Die Grünen waren in ihren Ursprüngen eine Partei der Technik­skepsis. Wie ist das heute?

Die Grünen waren zu Beginn auf das destruktive Potential des techni­schen Fortschritts fixiert. Sie sind seither einen weiten Weg gegangen, aber es gibt immer noch Techno­logien, deren Ablehnung zur grünen DNA gehört. Was die Atomenergie betrifft, würde ich raten: Wir sollten offen bleiben für neue Entwick­lungen auch auf diesem Feld. Das gilt auch für die Kernfusion. Bei der Gentechnik hat es diverse Locke­rungs­ver­suche gegeben, dann ein Rollback, nun dominiert bei diesem Thema wieder die alte Fundamentalopposition.

Wie gefährlich kann der Lützerath-Konflikt für die Grünen werden?

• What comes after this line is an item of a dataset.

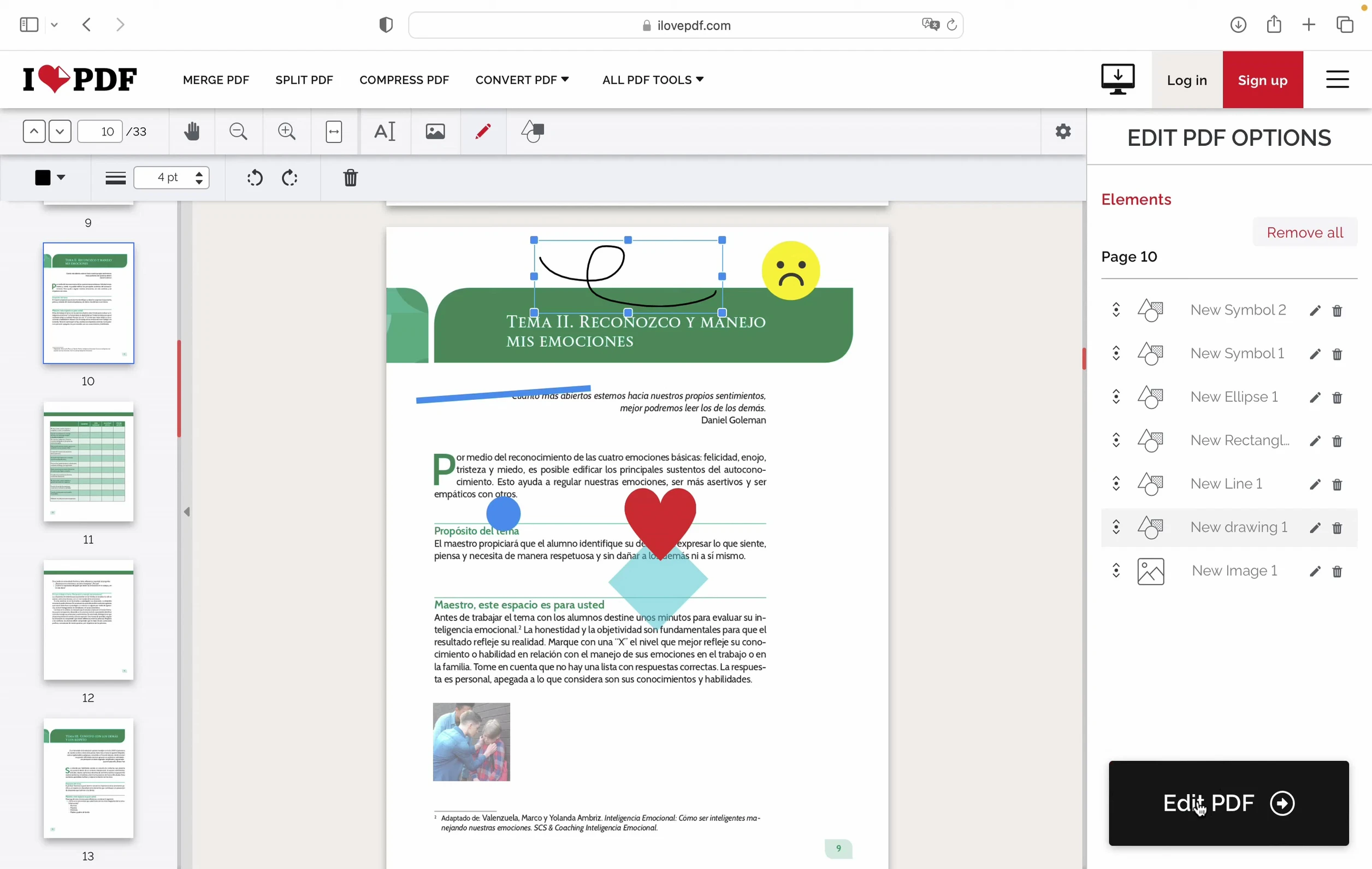Delete New Symbol 2 element
The width and height of the screenshot is (1372, 869).
click(x=1337, y=311)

Ich vermute, dass Lützerath letztlich eine Fußnote bleiben wird. Der Konflikt hat Ausein­an­der­set­zungen geschärft, die geführt werden müssen, um den Kurs zu klären. Die Grünen sind jetzt verant­wortlich für die gesamte Gesell­schaft. Eine Partei mit der Ambition, die politische Führung der Republik zu übernehmen, kann sich nicht von parti­ku­laren Bewegungen abhängig machen. Sie darf den Faden zur außer­par­la­men­ta­ri­schen Klima­op­po­sition nicht abreißen lassen, sie muss im Dialog mit ihr bleiben und sie auch als Schwung­kraft nutzen, um Politik zu verändern. Aber die Grünen können ihr politi­sches Handeln nicht von sozialen Bewegungen diktieren lassen.

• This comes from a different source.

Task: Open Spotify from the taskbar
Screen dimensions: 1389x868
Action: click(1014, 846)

Die These, die Grünen erlebten mit Lützerath ein Hartz-IV-Szenario, ­teilen Sie nicht?

Nicht solange die Grünen politi­scher Motor der Klima­po­litik bleiben und ihre Politik besser erklären, als Gerhard Schröder das bei Hartz IV getan hat. Basta-Politik geht nach hinten los.

 

Das Interview wurde am 29.01.2023 in der Frank­furter Allge­meinen Sonntags­zeitung veröffentlicht.